Além disso, é difícil não citar a plataforma em interações reais. O espaço extrapola, seduz, atrai. Não é raro perguntar se “você viu o que Fulano postou?”, ou “olha esse vídeo, que legal. É o novo meme”. E então, naqueles dias em que você não se sente muito bem e sabe que usar as redes sociais não vai te deixar melhor do que antes, você mesmo assim não resiste e usa as redes com uma sensação de redundância e homogeneidade. Sem piscar.
Pode parecer exagero, mas tem alguns dados que são, na melhor das hipóteses, curiosos. O primeiro deles, que diz respeito ao consumo global de internet, é um infográfico feito pela Domo e que usa diversas fontes de pesquisa.
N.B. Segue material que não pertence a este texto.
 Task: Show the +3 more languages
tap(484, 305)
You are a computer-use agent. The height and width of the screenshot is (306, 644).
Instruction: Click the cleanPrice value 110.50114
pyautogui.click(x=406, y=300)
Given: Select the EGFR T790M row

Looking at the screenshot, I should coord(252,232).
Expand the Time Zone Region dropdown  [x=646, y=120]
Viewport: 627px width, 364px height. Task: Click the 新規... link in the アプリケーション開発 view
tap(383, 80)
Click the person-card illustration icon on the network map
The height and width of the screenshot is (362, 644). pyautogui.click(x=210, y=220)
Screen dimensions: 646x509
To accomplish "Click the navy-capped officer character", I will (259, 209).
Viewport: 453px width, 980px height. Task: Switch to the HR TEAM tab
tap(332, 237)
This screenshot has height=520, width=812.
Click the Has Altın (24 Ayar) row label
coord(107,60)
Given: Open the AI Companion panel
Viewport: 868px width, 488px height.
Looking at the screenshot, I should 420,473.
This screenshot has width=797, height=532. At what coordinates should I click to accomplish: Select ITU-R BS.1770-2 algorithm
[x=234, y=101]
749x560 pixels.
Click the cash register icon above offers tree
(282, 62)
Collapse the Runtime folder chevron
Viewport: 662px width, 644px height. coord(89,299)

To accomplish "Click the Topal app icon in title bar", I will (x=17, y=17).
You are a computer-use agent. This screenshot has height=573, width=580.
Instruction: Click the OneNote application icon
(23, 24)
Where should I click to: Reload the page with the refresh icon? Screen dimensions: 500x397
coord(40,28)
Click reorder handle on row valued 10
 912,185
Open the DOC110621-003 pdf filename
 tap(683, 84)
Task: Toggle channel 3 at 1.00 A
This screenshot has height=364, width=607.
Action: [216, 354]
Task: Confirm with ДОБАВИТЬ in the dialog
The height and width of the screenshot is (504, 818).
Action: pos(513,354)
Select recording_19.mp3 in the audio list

O balanço mostra que 65% da população mundial usa a internet. São quase 5.2 bilhões de pessoas.
Nesse fluxo, alguns dados curiosos: 240 mil fotos são postadas no Facebook. No Instagram, 65 mil. Os usuários do Twitter tuitam 575 mil vezes. 167 milhões de vídeo são vistos no TikTok. 6 milhões de pessoas fazem compras online — e a fatia de cerca de 283 mil dólares fica com a Amazon. E a frequência? Tudo isso a cada minuto.
No Brasil, o recorte é um pouco diferente. Somos um dos países que mais usa redes sociais e passa tempo conectado na internet. Segundo o Datareportal, são 10 horas por dia. Se levarmos em consideração o estudo do NortonVPN, são quase 14 horas — o equivalente a 54% do tempo de vida.
Dessas horas, quase 4 horas são dedicadas às redes sociais (um levantamento chegou ao número de 3h42min; outro, de 3h47min — fato que, por algum motivo, foi comemorado por um site de Marketing Digital). Claro que, num primeiro contato, isso pode não dizer nada. Mas como viver em meio a esse tanto de coisa sendo feita, acontecendo ao mesmo tempo?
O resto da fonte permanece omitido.